Initially the company was set up to import from Germany and sell to sales agents within the United States and Canada. They imported Sinumbra inverted incandescent alcohol lamps for commercial use (soon sold under the CONTRACO name), Wonder alcohol stoves, Alcohol irons and the Practicus side draft kerosene mantle burner as an upgrade for flat wick kerosene lamps. The company quickly saw the advantage of being able to offer complete kerosene mantle lamps as well burners for lamp upgrades and turned to Plume & Atwood in nearby Waterbury Connecticut to manufacture lamp bases to go with their burner. Thus the American version of the Practicus lamp was born.
The Connecticut Trading Company was granted exclusive license to to sell these products in the United States and Canada. They in turn granted their sales agents exclusive sales regions. One of their early associates was Victor Johnson who formed the Western Lighting Company in Minneapolis, Minnesota. Within a year Victor Johnson moved to Chicago Illinois to form the Mantle Lamp Company. When Victor Johnson moved to Chicago it appears that his exclusive license to sell Practicus lamps in Minnesota may have been transferred to the Minnesota Trading Company. Victor Johnson evidently secured a different licensing agreement with the Connecticut Trading Company allowing him a larger sales region for Practicus mantle lamps.
In the meantime, Plume and Atwood, having gained experience with the Practicus burner designed a centre draft and a side draft incandescent mantle burner. It appears that the Connecticut Trading Company started offering the center draft lamp developed by Plume & Atwood in April or May of 1908 under the CONTRACO trade name. In the same time frame Plume & Atwood sold their center draft lamps to other companies as well, creating such brands as Kim and Sunlight.

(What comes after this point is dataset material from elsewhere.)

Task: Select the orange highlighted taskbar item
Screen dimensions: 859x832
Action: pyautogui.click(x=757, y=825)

Something happened around late 1908 or early 1909. The Mantle Lamp Company which had been selling Practicus lamps under license from the Connecticut Trading Company suddenly stopped offering Plume & Atwood lamps with the Practicus burner and for a brief period started offering lamps with the newly developed Sunbeam side draft burner on Plume & Atwood founts.* This was soon followed by the Mantle Lamp Company ending up with an exclusive license to sell the centre draft lamps manufactured by Plume & Atwood under the brand Name of Aladdin. The Connecticut Trading Company then turned to Edward Miller & Company for mantle lamps. The E. Miller mantle lamp department was formed to produce mantle lamps for other companies.

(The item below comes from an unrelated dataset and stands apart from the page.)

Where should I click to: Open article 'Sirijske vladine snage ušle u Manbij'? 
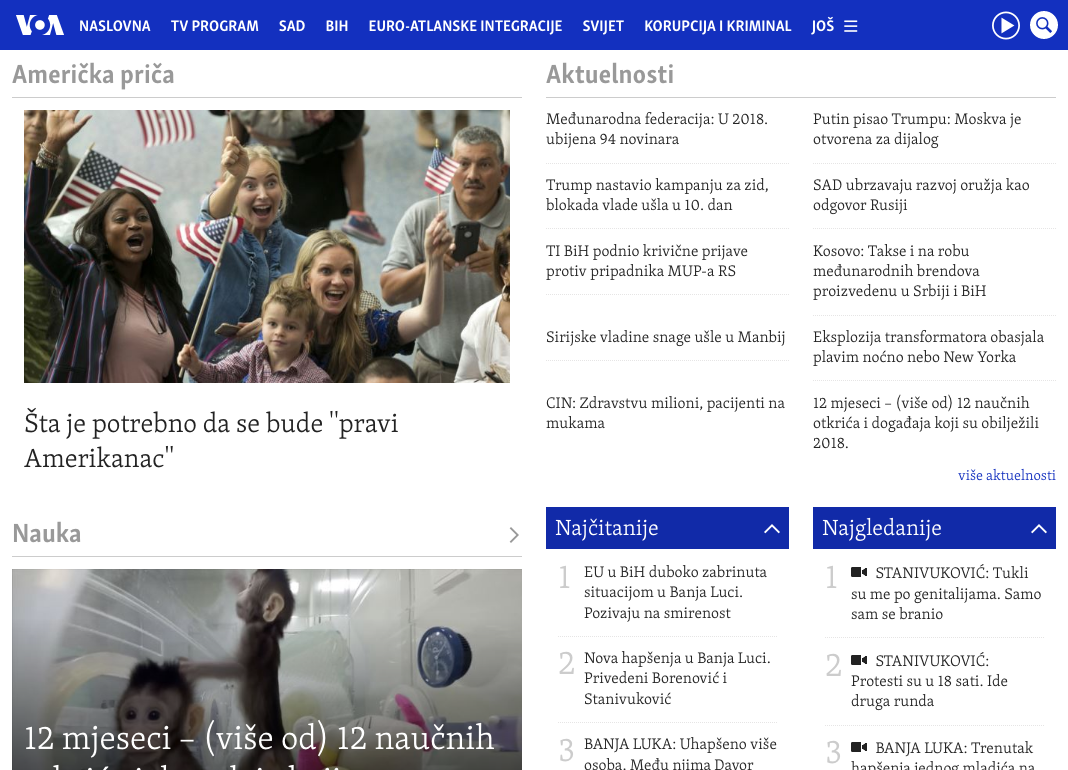[665, 337]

In 1909 The Edward Miller Mantle Lamp Division started producing two identical brands of mantle lamp. One was the E. Miller Sundart lamp sold directly by Miller. The other was branded CONTRACO. Today the CONTRACO lamps manufactured by Plume & Atwood are better known than the CONTRACO lamps manufactured by E. Miller & CO. because the lamp was a twin to the well known Aladdin model 1. It appears that The Connecticut Trading Company was a victim of the great depression and filed for bankruptcy in 1931.
From its founding until the beginning of World War I in 1914 the Connecticut Trading Company-used mantles and chimneys imported from Germany and branded with the CONTRACO trademark.
* From Aladdin The Magic Name in Lamps revised ed. page 43 "The Mantle lamp Company purchased and assembled lamps and accessories they sold from 1908 until late 1910 or 1911. These included the Practicus, No 1 Sunbeam and models 1 & 2." and page 44 "Johnson applied for trademark registration of the name Aladdin while he continued selling the Practicus, soon replacing it with the Sunbeam burner made by P&A. At the same time he was in the process of negotiating with P&A for a center draft mantle lamp that he would name Aladdin." Quoted with permission from the author.